• TRY IT:
Indicate, with the number alone, how many lines in the listing below hold the string "agent".

(THE RECORDS Opens)

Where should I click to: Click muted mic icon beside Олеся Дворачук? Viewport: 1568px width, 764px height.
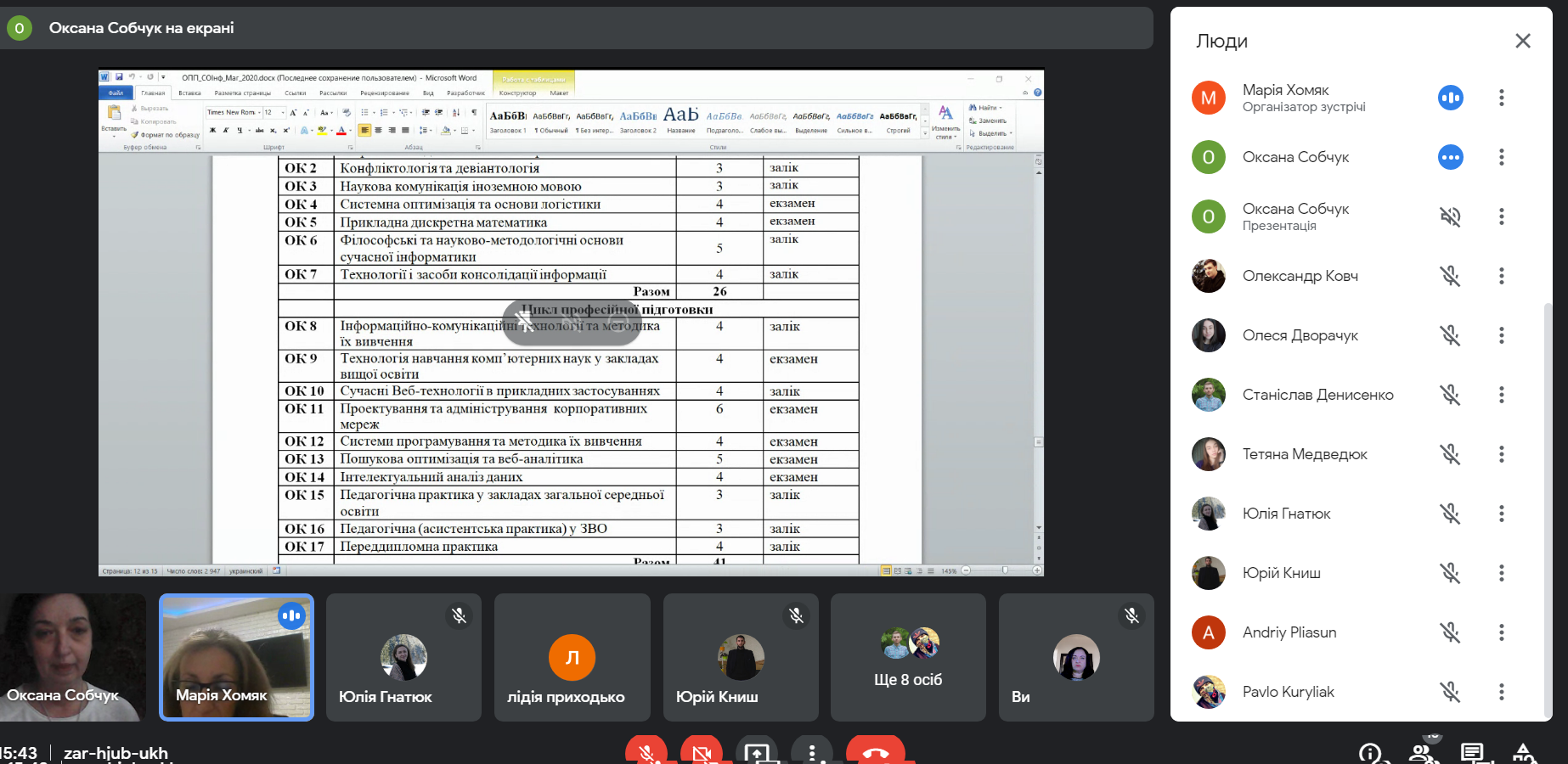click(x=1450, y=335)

(THE RECORDS Closes)
(THE RECORDS Opens)

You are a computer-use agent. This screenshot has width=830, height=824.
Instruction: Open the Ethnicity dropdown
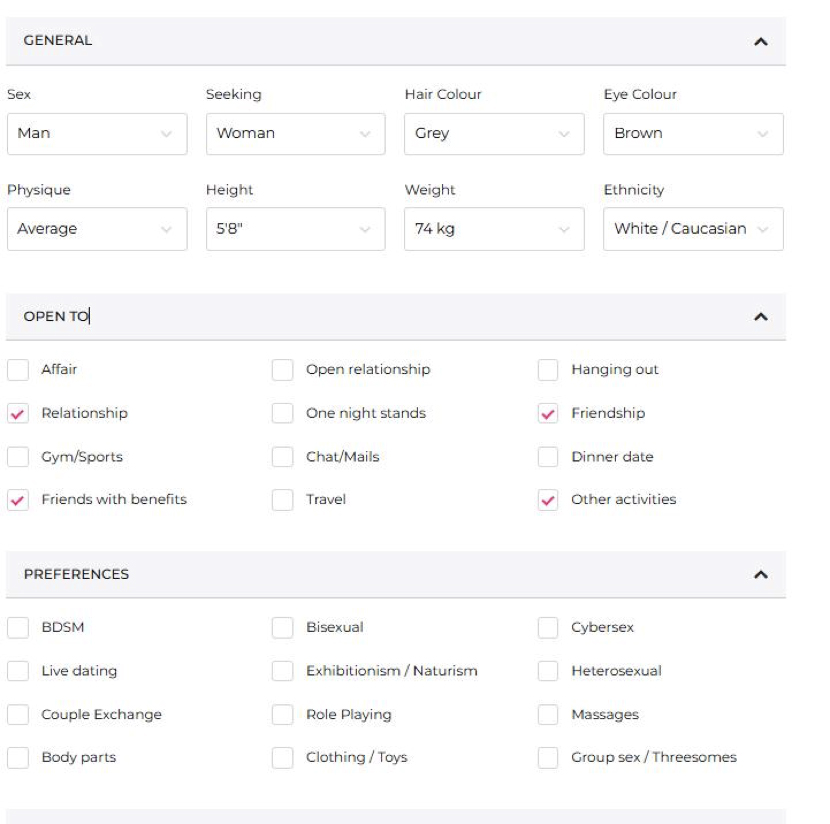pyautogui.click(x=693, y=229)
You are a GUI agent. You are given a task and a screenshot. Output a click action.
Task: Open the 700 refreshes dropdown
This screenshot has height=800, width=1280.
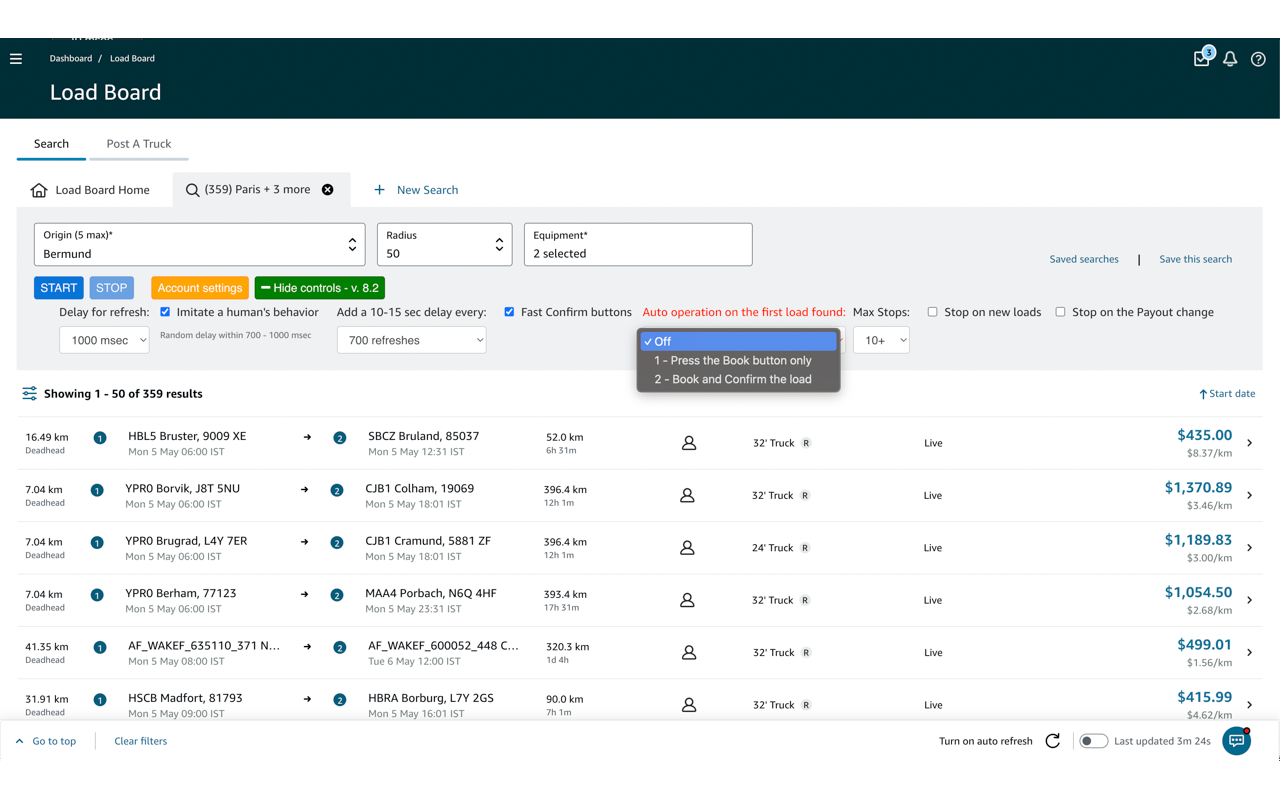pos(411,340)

(THE RECORDS Closes)

• EXPECTED OUTPUT:
2